Problem statement
Copy out each of the following records word for word.

Records from a data collection

☆ ☆ ☆ ☆

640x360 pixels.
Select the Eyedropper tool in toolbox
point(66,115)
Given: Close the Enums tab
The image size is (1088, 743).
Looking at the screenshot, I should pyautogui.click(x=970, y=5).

☆ ☆ ☆ ☆

Expected answer
640x360 pixels.
Select the Eyedropper tool in toolbox
point(66,115)
Given: Close the Enums tab
The image size is (1088, 743).
Looking at the screenshot, I should pyautogui.click(x=970, y=5).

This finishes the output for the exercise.